The Sidak correction is an alternative method for controlling the FWER. Like the Bonferroni correction, it assumes that tests are independent. However, the Sidak correction accounts for the joint probability of all tests being non-significant, making it mathematically less conservative than the Bonferroni method. The adjusted significance level is calculated as:
\[\alpha_{sid}= 1-(1-\alpha)^ {1/m}\]
The Sidak correction can be implemented by specifying
adjust = "sid" in the sampleSize() function.
This correction explicitly accounts for the scenario where equivalence is required for only \(k\) out of \(m\) endpoints. Unlike the Bonferroni and Sidak corrections, which assume that all \(m\) tests contribute equally to the overall Type I error rate, the k-adjustment directly incorporates the number of endpoints (\(k\)) required for equivalence into the adjustment. The adjusted significance level is calculated as:
\[\alpha_k= \frac{k*\alpha}{m}\]
where \(k\) is the number of endpoints required for equivalence, and \(m\) is the total number of endpoints evaluated.
Hierarchical testing is an approach to multiple endpoint testing where endpoints are tested in a predefined order, typically based on their clinical or regulatory importance. A fallback testing strategy is applied, allowing sequential hypothesis testing. If a hypothesis earlier in the sequence fails to be rejected, testing stops, and subsequent hypotheses are not evaluated. (Chowdhry et al. 2024)
To implement hierarchical testing in simTOST, the user
specifies adjust = "seq" in the sampleSize() function and
defines primary and secondary endpoints using the type_y
vector argument. The significance level (\(\alpha\)) is adjusted separately for each
group of endpoints, ensuring strong control of the Family-Wise Error
Rate (FWER) while maintaining interpretability.
k
secondary endpoints.k
secondary endpoints demonstrate equivalence.An example of hierarchical testing can be found in this vignette.
In certain cases, it may be necessary to compare multiple treatments
simultaneously. This can be achieved by specifying multiple comparators
in the mu_list and sigma_list parameters.
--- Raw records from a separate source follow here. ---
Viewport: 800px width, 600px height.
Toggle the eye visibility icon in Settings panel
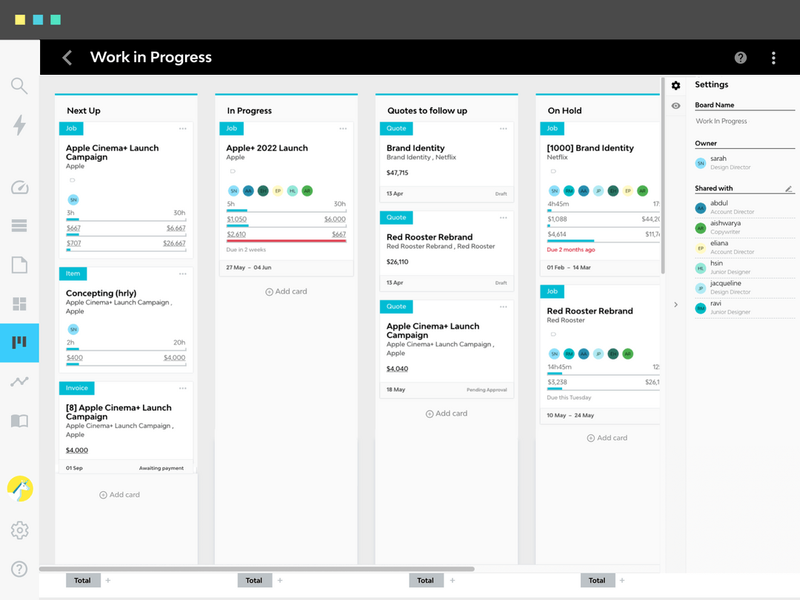coord(676,106)
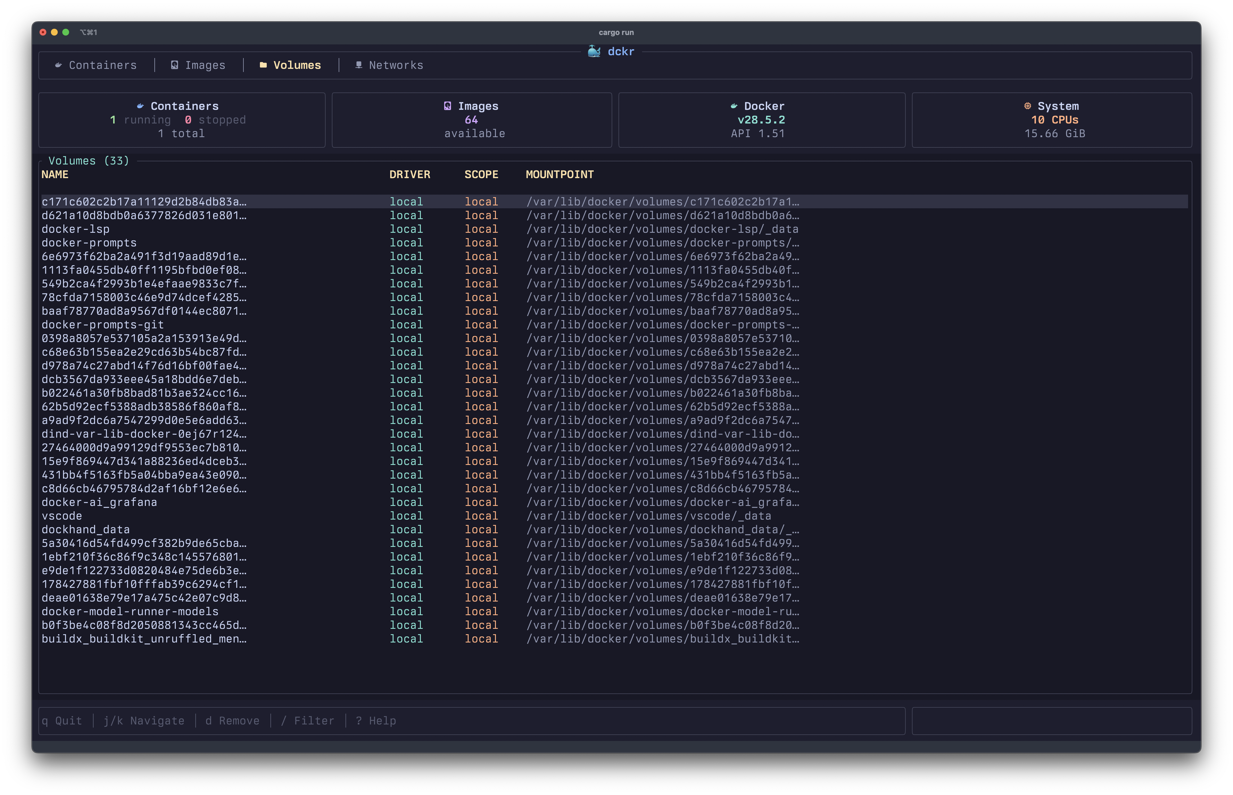Select the vscode volume row
Viewport: 1233px width, 795px height.
coord(62,516)
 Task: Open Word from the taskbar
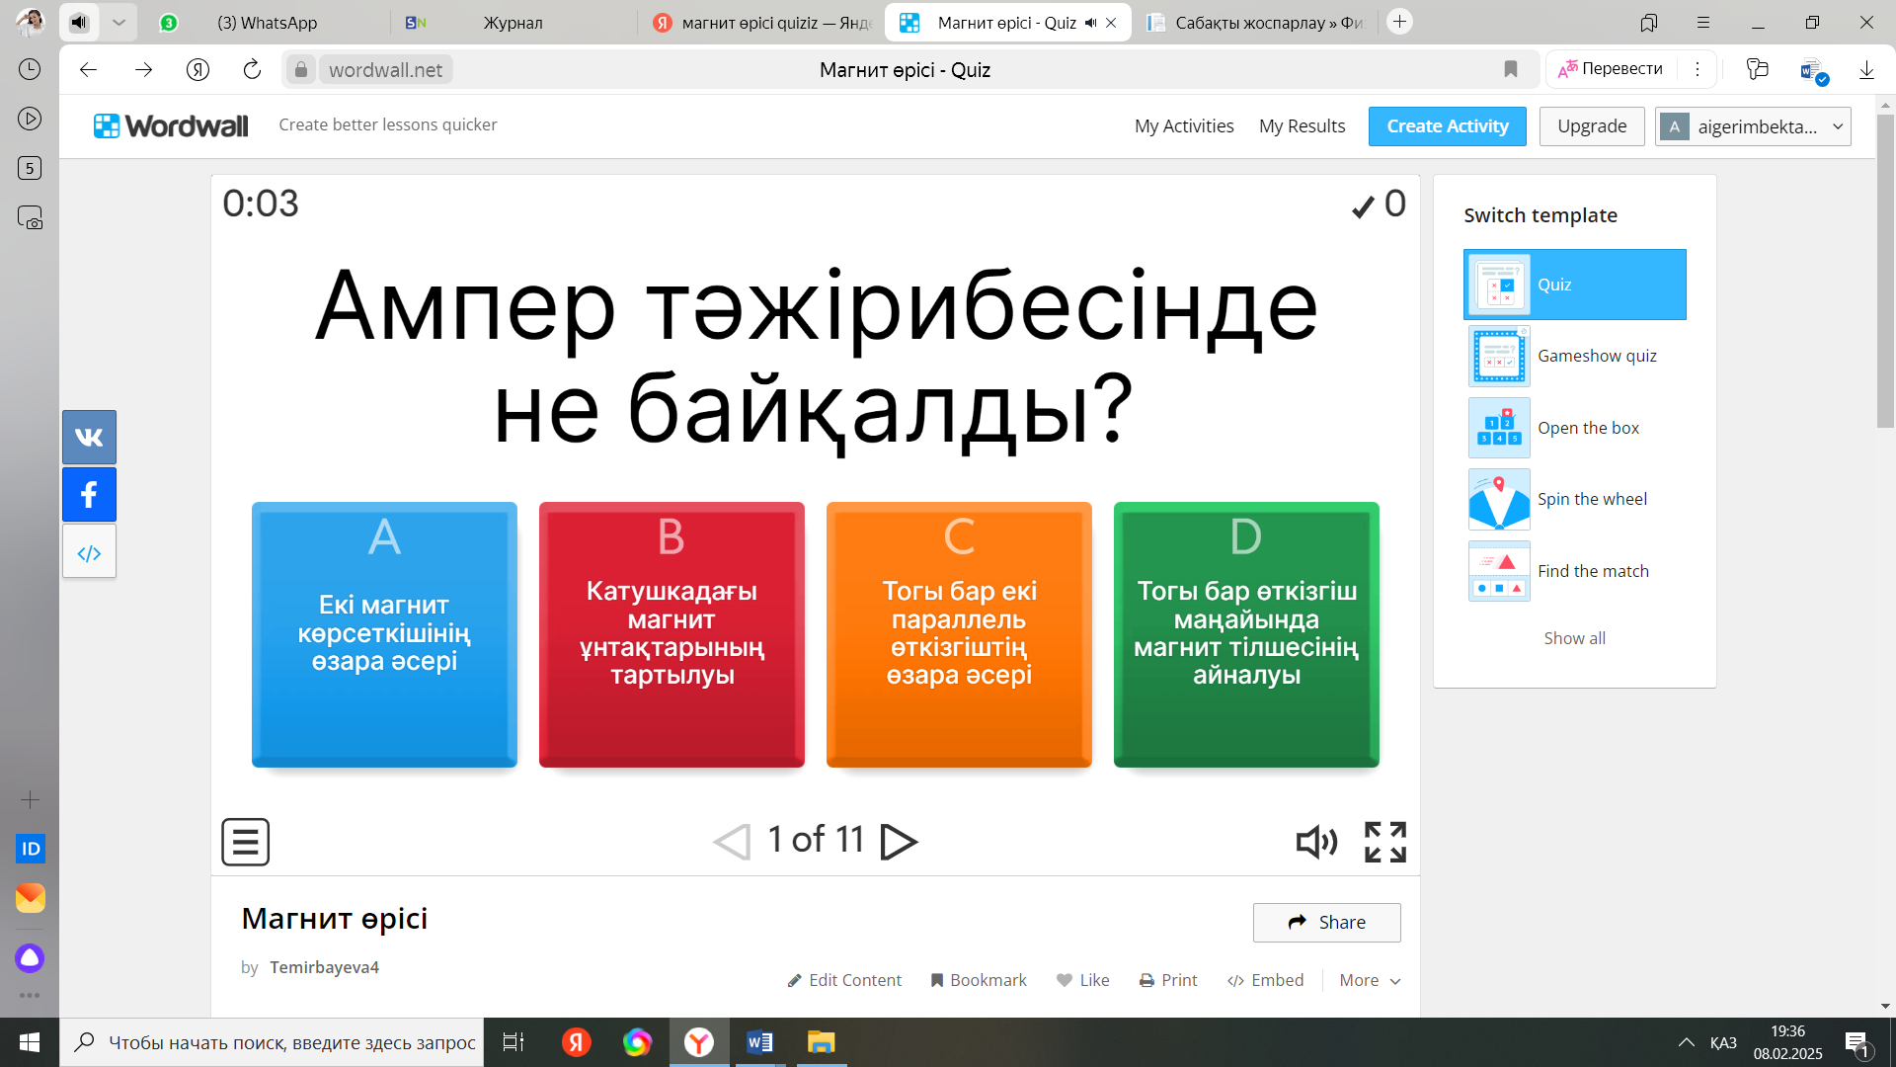point(759,1042)
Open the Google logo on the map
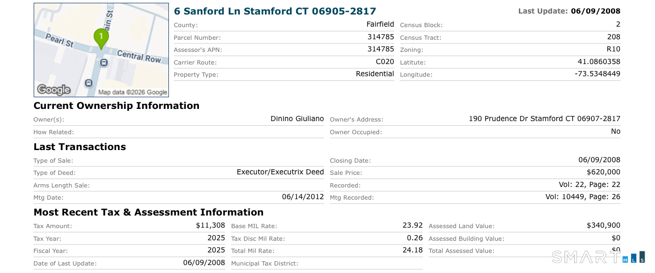This screenshot has height=273, width=655. (x=54, y=90)
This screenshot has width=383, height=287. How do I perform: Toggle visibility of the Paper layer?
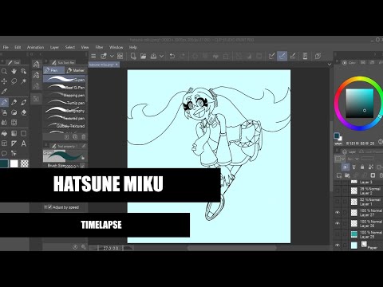[x=338, y=246]
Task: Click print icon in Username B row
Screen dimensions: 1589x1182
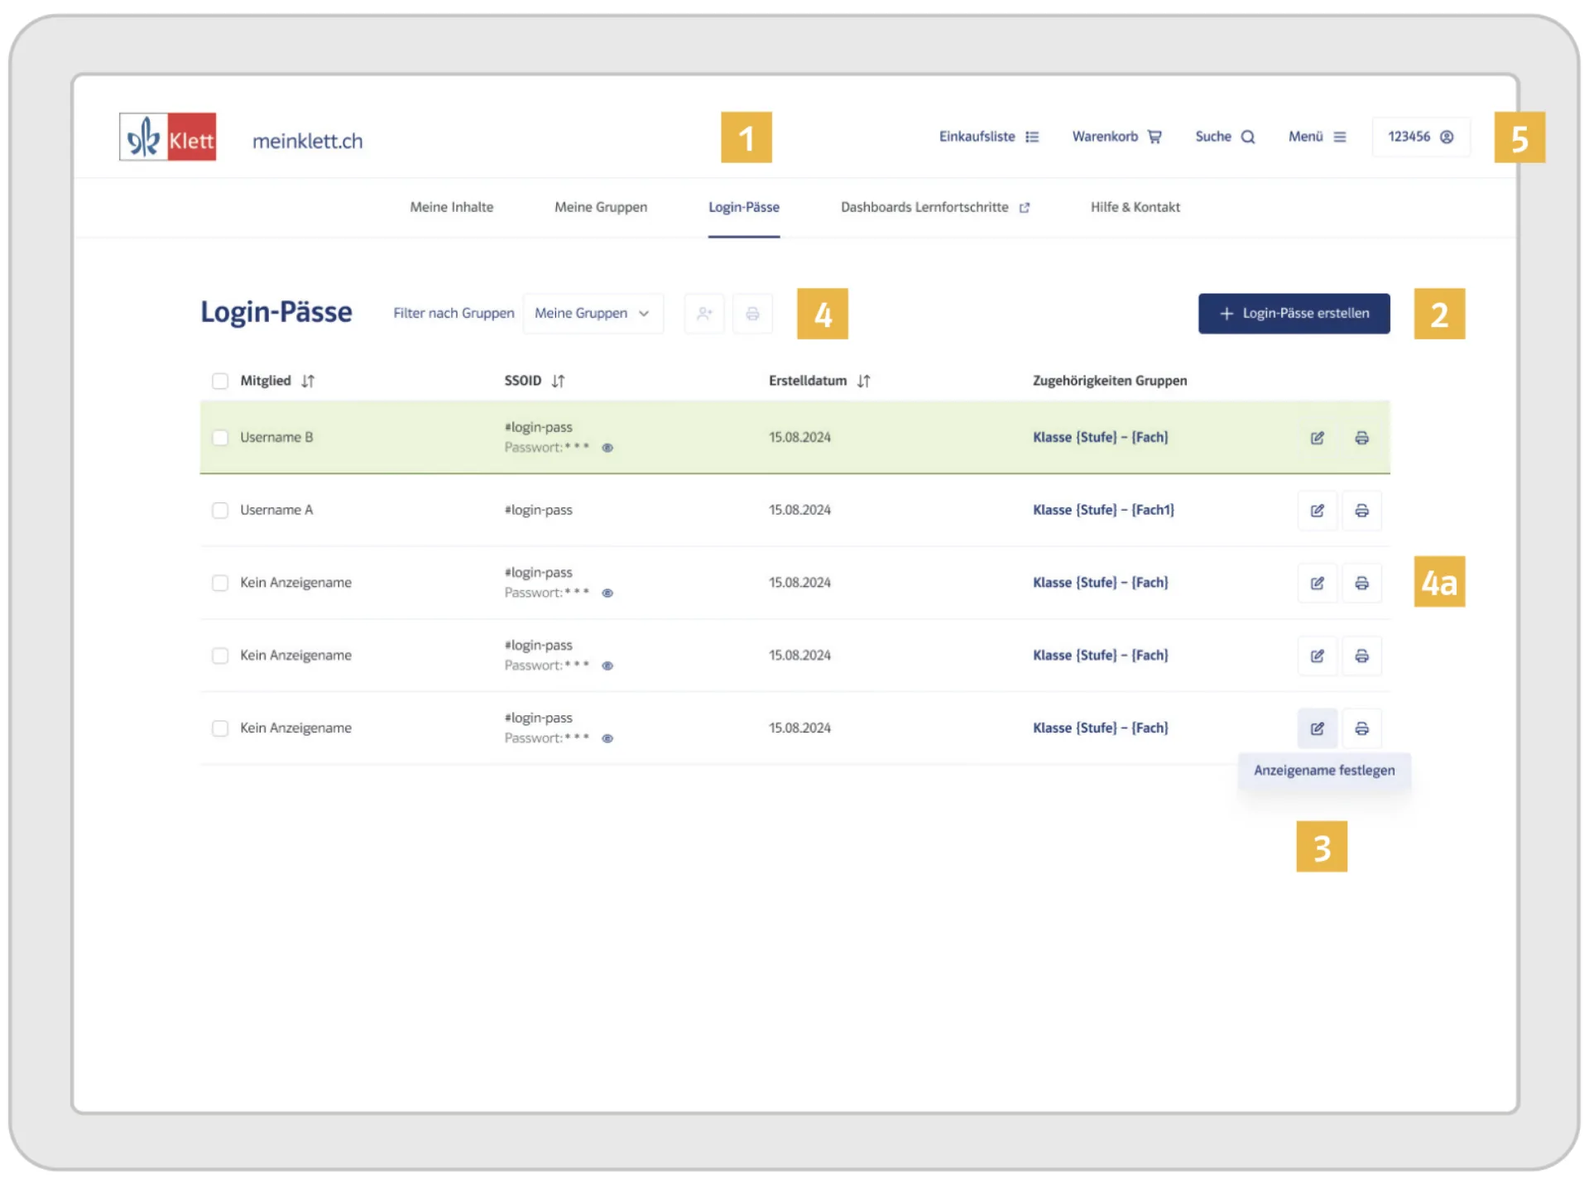Action: 1361,438
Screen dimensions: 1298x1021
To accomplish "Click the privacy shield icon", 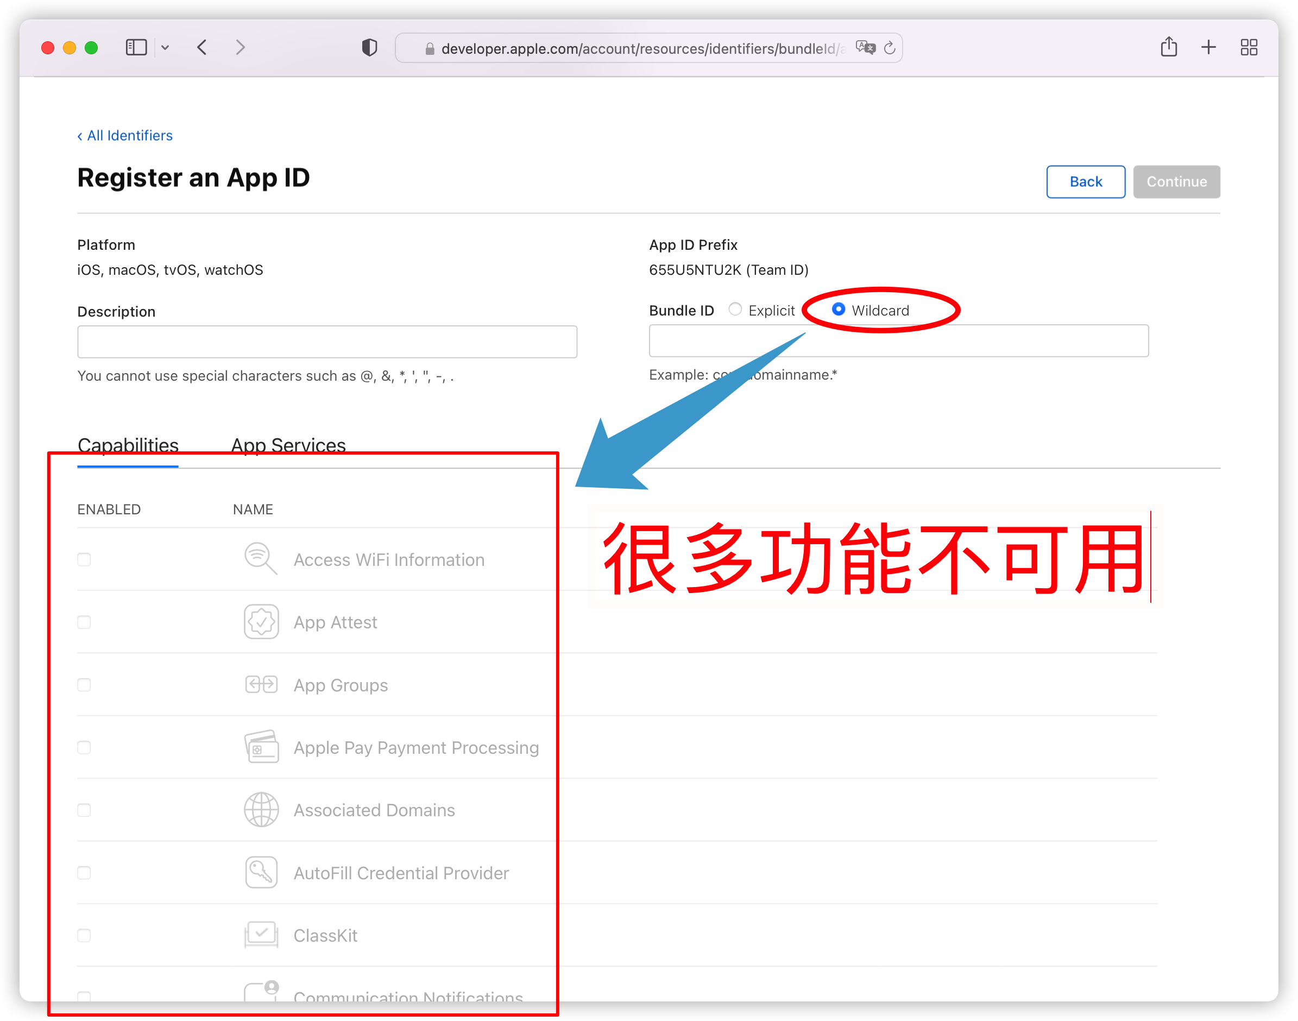I will pos(369,48).
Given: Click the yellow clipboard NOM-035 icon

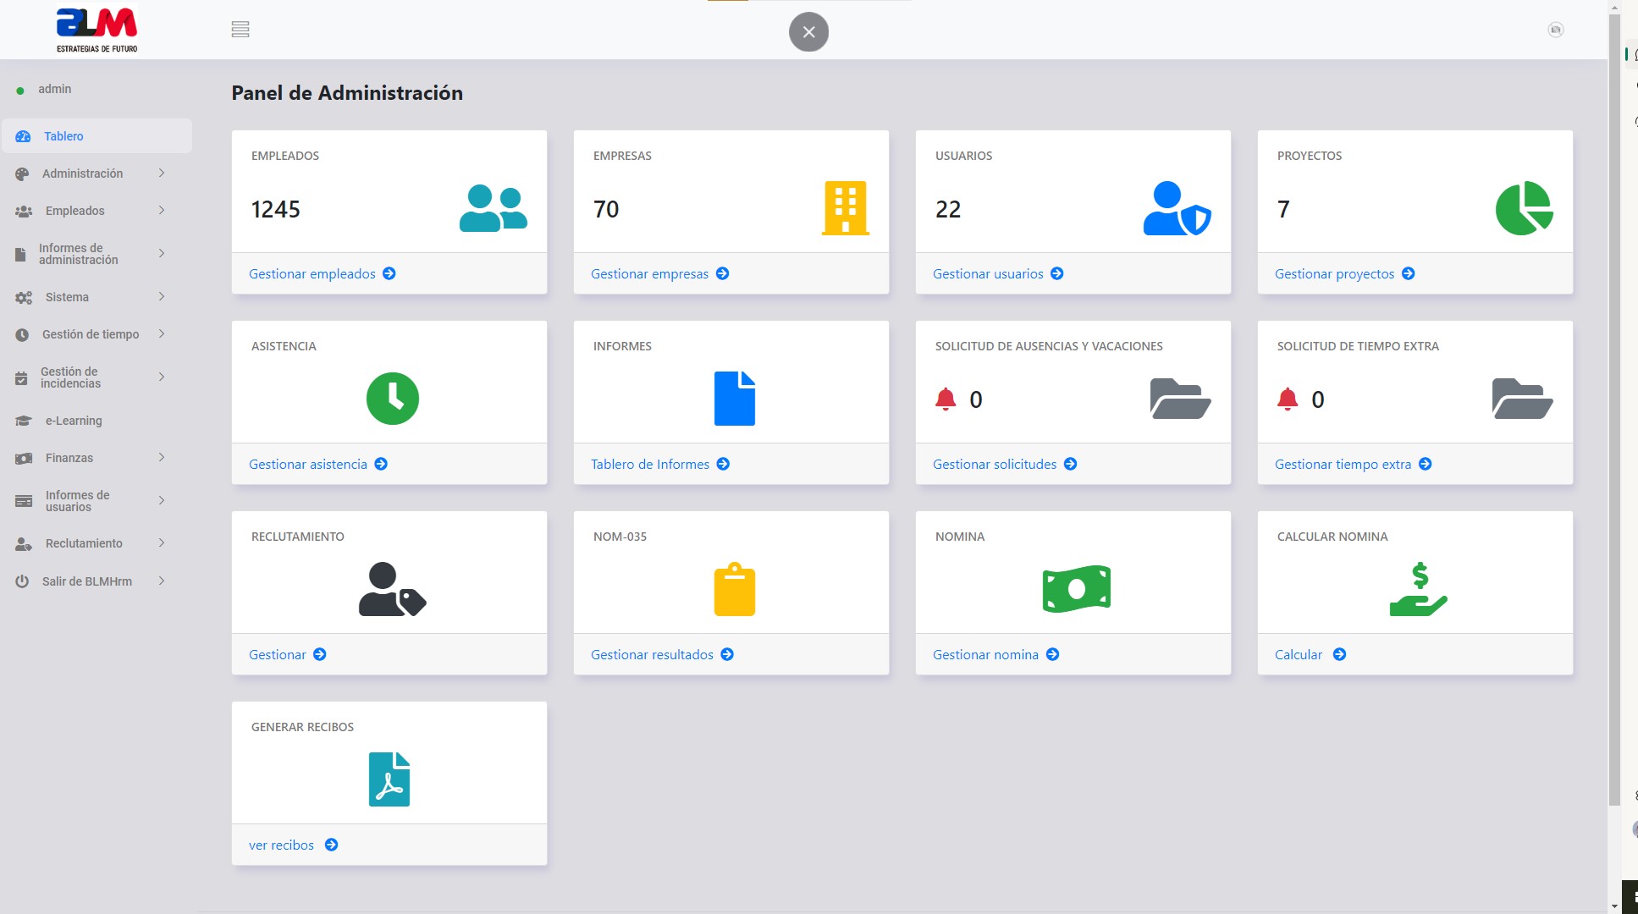Looking at the screenshot, I should [x=734, y=589].
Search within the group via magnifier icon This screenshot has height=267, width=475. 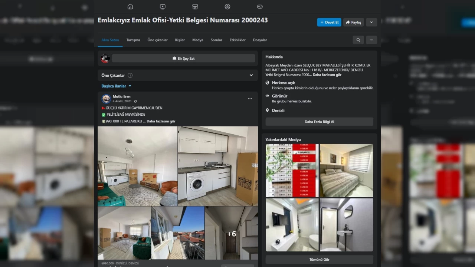pyautogui.click(x=358, y=40)
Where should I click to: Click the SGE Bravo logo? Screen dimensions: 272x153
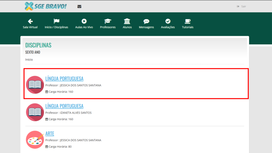(x=45, y=6)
The
sampleSize() function can
accommodate multiple treatments, allowing for the evaluation of
equivalence across different products or formulations.
Although trials with multiple arms are common, there is no clear consensus in the literature as to whether statistical corrections should be applied for testing multiple primary hypotheses in such analyses. In SimTOST, no adjustments are made for trials involving more than two treatment arms.